Background: !107791 (comment 1221187613)
Follow up for this issue: #388456
Too long, didn't read
Background migration tests should always run against the latest schema, and it should not be able to pick an older schema.
How do we pick schema version for background migration tests?
We do it like this to pick version 20221110045406
:
RSpec.describe Gitlab::BackgroundMigration::SanitizeConfidentialTodos, :migration, schema: 20221110045406 do
# ...
end
If we omit it like this:
RSpec.describe Gitlab::BackgroundMigration::SanitizeConfidentialTodos, :migration do
# ...
end
It'll get the default :latest
schema based on spec/spec_helper.rb:117
and based on spec/support/helpers/migrations_helpers.rb:126-127
it'll get to latest, which is the current schema.
What is the problem of sometimes we use latest and sometimes not?
The default :latest
makes sense because we run background migrations over a period after we run the regular migrations. This works when the background migration is written, until it's not, because latest schema is a moving target which will change over time, it'll break if we break the assumption of the schema at the time when the background migration was written.
When this happens, there are 3 things we can do (not all of them can be applicable, it depends on what breaks):
- Fix the background migration (when that's where it's broken) to adapt to the current latest schema
- Fix the test (when test data broken) to adapt to the current latest schema
- Pick a schema version which the background migration still works
If we want to support the background migration, we should not pick a schema version. However, the background migration can be so old that might be 1 year ago, which is like 10+ milestones away. Fixing those might not be trivial and if we just pick a schema version for the test that would be a much faster way to fix the test when it fails.
The background migration can still be working even when the test fails/breaks, because it can be the test was broken that it's not getting the assumption of the current schema right, rather than the background migration itself.
However, this caused numerous master:broken and failureflaky-test that sometimes it's very hard to diagnose, because it can cause side effects. gitlab-org/quality/engineering-productivity/master-broken-incidents#359 (comment 1201659042) was a recent case that it's difficult to track down.
We can probably say the test was not properly written, but we can also see that the schema version picked for that particular test was changed multiple times (see the full background at !106417 (merged)). I think this showed that we need to change how we approach this.
Proposed new 3 things we can do when background migration is broken
In the previous section, it's mentioned that the following 3 things are what we do:
- Fix the background migration (when that's where it's broken) to adapt to the current latest schema
- Fix the test (when test data broken) to adapt to the current latest schema
- Pick a schema version which the background migration still works
I am proposing we change that to this 3 (the first 2 are the same)
- Fix the background migration (when that's where it's broken) to adapt to the current latest schema
- Fix the test (when test data broken) to adapt to the current latest schema
- Delete the background migration tests, when it's too old and we no longer need to support it
- If we also delete the background migration itself, we also need to consolidate the schema so that the (post) migration using the background migration will not refer to the background migration
This means we no longer allow background migration tests to pick schema versions, because it does suppose to run with the current schema anyway.
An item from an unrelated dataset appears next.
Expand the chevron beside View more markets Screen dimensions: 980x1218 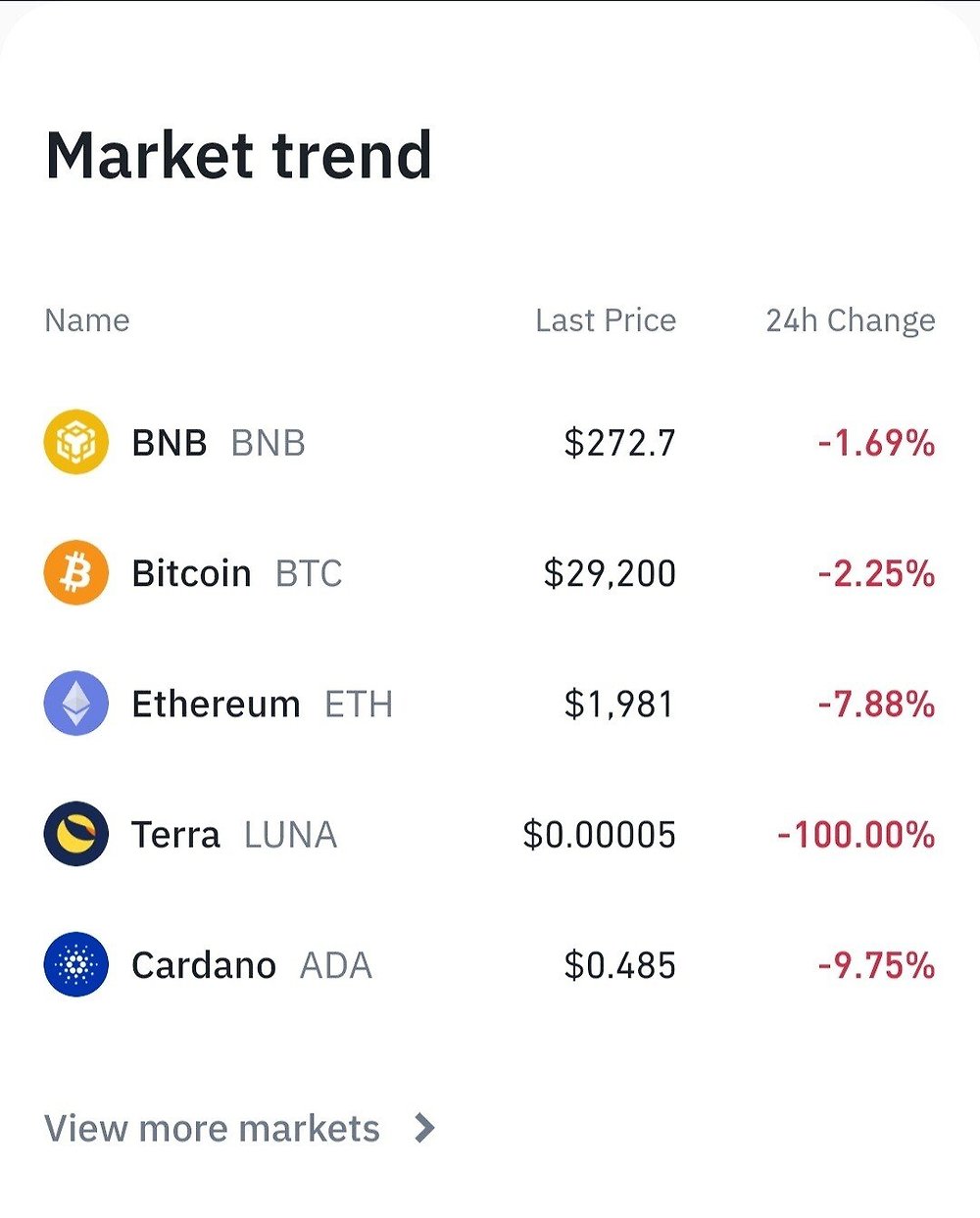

If it picks an older one, we don't know if it still works with the latest.
We need to define what is being "too old", too, and if it's causing master:broken and we can't identify what to revert, and we need to fix it quickly, we can probably just quarantine it.
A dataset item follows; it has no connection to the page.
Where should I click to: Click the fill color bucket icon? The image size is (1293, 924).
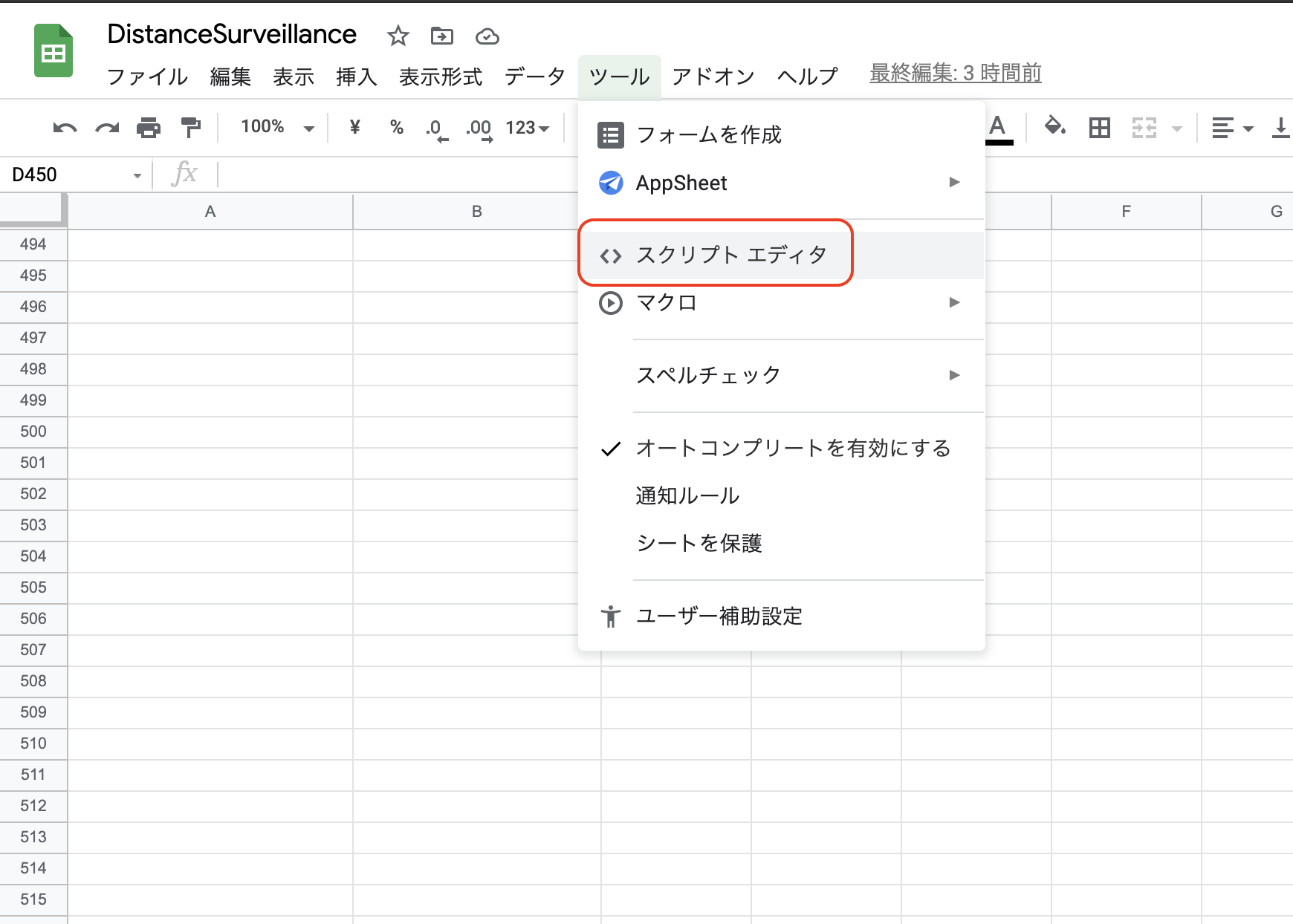[1054, 127]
If this is not desirable, then I'll propose this alternative which has only one choice:
- Always pick a schema version which the background migration will work
This is to make sure we're not introducing master:broken and failureflaky-test which are hard to tell how exactly we should fix the problem. Those broken background migrations can be so old that it's not practical to actually fix them quickly to stop master:broken.
Too long, didn't read
Background migration tests should always run against the latest schema, and it should not be able to pick an older schema.